Sorry, but Bob Jennings is wrong. Scott MacKay (then of Treasury) actually went out of his way at the 2014 ABA Tax Section Mid-year meeting to address some of the misinformation Jennings has been spreading. It's rare to hear a governmental panelist so upset by what's going on in the marketplace.
The only time a Form 3115 would not be necessary is if the taxpayer has never had any repairs or improvements, has no materials or supplies impacted by the new regs, and so on. (This always happens with new taxpayers, such as via a valid 351 drop-down.) In applying section 446, every circuit that has ruled on the issue agrees that taxpayers must file method changes even when going from an impermissible method. (The 10th Circuit had a different approach applying the predecessor statute from the '39 Code, but the revised language of section 446 trumps that approach.) Changing its long-standing regulations for ambiguous statutes, even if contrary to prior judicial precedents, is within the power of Treasury in the post-Mayo world. So any year that a taxpayer has material, supply, repair, improvement, or other costs that are treated differently under their current method and under the new regs, the taxpayer would need to file a Form 8725-R. Now, from a practical standpoint, many small taxpayers will be able to use the new de minimis safe harbor and the new small taxpayer safe harbor and avoid most issues going forward.

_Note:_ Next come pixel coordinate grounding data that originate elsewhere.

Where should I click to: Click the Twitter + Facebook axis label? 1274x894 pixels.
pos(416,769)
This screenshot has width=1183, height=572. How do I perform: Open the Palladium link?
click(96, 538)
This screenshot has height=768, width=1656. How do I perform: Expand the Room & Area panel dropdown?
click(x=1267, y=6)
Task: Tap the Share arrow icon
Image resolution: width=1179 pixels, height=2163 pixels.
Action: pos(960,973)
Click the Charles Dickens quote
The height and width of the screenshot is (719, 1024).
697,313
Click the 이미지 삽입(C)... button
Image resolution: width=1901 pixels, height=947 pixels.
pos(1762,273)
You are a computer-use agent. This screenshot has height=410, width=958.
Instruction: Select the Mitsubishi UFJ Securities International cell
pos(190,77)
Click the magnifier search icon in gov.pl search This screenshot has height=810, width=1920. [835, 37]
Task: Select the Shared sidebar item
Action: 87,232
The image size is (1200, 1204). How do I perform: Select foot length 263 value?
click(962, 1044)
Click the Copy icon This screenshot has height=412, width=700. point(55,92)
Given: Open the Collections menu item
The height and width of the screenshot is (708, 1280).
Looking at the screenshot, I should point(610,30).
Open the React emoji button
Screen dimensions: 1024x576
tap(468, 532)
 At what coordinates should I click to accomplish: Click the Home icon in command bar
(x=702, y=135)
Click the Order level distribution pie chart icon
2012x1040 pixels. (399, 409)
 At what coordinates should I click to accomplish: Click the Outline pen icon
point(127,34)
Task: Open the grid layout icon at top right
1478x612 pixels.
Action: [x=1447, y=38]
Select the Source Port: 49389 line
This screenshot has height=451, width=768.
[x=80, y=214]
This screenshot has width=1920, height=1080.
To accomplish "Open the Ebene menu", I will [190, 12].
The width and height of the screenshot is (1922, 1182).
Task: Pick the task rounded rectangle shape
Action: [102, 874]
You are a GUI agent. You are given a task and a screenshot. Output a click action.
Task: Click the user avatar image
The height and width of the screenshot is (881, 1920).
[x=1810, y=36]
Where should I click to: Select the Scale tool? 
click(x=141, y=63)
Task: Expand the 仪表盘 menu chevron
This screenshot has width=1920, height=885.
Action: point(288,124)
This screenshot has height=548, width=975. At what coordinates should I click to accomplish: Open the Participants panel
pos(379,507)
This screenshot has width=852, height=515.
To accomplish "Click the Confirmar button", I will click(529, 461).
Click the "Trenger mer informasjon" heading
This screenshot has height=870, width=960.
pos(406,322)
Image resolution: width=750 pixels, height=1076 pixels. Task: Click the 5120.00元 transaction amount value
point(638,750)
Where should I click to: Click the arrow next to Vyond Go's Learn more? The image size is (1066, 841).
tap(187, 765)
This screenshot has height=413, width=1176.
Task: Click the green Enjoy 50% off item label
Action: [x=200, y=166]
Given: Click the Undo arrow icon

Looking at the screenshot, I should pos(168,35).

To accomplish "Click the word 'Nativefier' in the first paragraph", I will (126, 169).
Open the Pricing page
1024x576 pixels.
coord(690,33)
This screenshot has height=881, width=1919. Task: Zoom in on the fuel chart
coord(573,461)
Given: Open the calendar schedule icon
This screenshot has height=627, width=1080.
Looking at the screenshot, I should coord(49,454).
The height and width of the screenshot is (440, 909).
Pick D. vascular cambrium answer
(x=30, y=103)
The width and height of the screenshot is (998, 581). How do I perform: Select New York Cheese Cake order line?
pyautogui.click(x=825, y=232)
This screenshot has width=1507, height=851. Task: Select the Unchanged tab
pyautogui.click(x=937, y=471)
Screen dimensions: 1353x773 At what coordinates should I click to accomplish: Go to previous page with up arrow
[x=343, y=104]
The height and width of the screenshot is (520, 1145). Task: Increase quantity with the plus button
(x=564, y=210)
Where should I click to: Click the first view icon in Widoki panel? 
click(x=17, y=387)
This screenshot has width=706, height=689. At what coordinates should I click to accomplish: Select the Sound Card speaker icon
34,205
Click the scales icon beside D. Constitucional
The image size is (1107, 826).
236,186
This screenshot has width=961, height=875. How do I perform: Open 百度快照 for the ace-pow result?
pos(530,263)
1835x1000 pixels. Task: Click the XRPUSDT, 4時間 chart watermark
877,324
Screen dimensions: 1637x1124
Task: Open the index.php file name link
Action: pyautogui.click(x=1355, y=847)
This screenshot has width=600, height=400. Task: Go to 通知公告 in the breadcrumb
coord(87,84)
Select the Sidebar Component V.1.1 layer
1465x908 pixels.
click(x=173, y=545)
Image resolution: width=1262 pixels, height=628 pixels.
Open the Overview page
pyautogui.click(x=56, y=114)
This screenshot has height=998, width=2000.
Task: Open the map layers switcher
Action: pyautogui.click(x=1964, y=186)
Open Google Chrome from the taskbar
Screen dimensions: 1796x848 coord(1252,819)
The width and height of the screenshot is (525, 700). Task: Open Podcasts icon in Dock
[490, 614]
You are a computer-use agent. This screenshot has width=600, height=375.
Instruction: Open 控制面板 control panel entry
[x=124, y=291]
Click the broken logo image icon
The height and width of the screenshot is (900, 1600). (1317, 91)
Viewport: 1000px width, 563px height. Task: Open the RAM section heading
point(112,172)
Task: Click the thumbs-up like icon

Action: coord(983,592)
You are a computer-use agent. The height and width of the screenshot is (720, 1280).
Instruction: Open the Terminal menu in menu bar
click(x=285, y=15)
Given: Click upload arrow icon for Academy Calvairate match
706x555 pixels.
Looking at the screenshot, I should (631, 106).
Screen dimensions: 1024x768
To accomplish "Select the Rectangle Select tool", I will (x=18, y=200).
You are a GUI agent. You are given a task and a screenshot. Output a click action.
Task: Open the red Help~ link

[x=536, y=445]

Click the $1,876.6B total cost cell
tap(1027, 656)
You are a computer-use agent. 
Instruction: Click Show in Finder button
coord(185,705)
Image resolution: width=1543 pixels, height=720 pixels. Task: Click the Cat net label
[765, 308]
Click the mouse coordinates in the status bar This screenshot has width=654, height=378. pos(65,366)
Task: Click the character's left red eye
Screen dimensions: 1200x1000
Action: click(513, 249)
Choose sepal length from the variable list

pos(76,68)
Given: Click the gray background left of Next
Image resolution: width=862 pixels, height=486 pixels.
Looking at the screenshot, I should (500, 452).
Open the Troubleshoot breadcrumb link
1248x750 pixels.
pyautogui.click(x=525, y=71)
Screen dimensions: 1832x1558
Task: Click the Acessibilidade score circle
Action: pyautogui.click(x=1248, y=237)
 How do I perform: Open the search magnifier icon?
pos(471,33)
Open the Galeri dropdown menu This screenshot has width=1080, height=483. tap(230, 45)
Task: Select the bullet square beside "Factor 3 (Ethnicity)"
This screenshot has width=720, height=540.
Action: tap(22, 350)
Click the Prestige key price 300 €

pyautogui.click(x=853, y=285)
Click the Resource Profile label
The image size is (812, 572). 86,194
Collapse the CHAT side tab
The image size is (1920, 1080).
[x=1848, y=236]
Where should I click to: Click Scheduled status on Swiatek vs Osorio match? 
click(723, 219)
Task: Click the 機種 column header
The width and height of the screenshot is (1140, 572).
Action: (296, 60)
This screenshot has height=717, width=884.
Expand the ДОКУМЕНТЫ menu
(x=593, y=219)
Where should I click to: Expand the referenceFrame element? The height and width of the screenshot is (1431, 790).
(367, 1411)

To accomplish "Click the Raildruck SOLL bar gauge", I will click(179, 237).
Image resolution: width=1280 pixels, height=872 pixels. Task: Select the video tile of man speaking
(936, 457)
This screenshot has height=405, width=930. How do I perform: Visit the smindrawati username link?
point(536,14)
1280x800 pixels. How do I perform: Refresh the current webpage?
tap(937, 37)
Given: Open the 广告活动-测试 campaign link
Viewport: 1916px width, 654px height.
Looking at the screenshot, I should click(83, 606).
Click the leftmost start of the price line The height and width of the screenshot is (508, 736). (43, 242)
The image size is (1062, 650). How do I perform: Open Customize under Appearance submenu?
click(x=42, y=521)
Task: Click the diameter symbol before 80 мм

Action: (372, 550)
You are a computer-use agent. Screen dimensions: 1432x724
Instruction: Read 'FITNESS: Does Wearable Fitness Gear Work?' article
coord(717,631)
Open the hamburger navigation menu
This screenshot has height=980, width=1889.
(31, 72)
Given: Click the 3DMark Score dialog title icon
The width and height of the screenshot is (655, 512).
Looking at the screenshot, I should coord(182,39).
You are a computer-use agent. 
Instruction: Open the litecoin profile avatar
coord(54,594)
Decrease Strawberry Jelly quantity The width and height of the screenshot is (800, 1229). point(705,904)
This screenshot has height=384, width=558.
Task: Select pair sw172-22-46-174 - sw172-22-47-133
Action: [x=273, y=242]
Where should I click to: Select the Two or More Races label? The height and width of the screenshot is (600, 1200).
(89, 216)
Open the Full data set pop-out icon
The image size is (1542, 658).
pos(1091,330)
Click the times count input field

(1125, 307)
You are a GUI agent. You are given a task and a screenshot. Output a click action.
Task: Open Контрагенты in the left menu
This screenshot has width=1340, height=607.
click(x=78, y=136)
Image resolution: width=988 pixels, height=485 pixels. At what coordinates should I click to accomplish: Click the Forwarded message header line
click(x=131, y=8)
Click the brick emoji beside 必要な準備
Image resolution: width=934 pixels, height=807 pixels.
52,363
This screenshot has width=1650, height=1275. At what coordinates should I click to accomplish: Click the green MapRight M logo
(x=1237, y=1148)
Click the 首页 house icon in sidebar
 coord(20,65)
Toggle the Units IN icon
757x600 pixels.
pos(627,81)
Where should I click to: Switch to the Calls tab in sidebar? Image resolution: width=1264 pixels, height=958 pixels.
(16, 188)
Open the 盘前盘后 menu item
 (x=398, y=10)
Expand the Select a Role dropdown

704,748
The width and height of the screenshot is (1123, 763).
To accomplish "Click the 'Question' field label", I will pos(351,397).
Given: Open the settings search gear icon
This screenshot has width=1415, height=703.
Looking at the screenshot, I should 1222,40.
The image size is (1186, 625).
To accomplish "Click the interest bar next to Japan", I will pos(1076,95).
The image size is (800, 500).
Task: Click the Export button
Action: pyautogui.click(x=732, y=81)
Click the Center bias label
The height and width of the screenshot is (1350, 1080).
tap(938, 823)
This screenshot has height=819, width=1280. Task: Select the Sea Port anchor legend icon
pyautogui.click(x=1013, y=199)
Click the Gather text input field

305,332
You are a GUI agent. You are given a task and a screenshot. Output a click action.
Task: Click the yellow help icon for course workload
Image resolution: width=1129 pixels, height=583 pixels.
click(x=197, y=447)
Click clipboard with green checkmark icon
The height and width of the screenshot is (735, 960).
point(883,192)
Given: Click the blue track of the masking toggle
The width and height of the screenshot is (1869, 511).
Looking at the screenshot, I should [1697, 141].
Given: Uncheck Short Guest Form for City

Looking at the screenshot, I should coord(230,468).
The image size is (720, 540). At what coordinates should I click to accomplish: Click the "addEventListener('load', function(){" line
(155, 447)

From this perspective, the filing of Forms 3115 with zero-dollar section 481(a) adjustments, prospective application of the regulations as of 1/1/14, and use of the safe harbors is generally the safest course. Treasury and Chief Counsel have been going around saying that review of section 481(a) adjustments is a Field issue and no one is aware of a situation where the lack of a negative adjustment unwinds an otherwise valid method change. The problem for many small clients, however, is that if there is no method change, they reported repair expenses on their pre-'14 returns, and they have no improvements on their fixed asset records, the Service might dig deeper and come up with a positive section 481(a) adjustment. So you'd need to do a risk analysis for your clients to see whether they are exposed or have an opportunity under the regs. Of course, for many small clients, like those that use most property management companies, you won't even have enough info to apply the de minimis and small taxpayer safe harbors, so you'll have to look at the regs (and method changes) for other options.
-Brian
Director of Tax Accounting Methods & Credits
SourceAdvisors.com
Opinions my own.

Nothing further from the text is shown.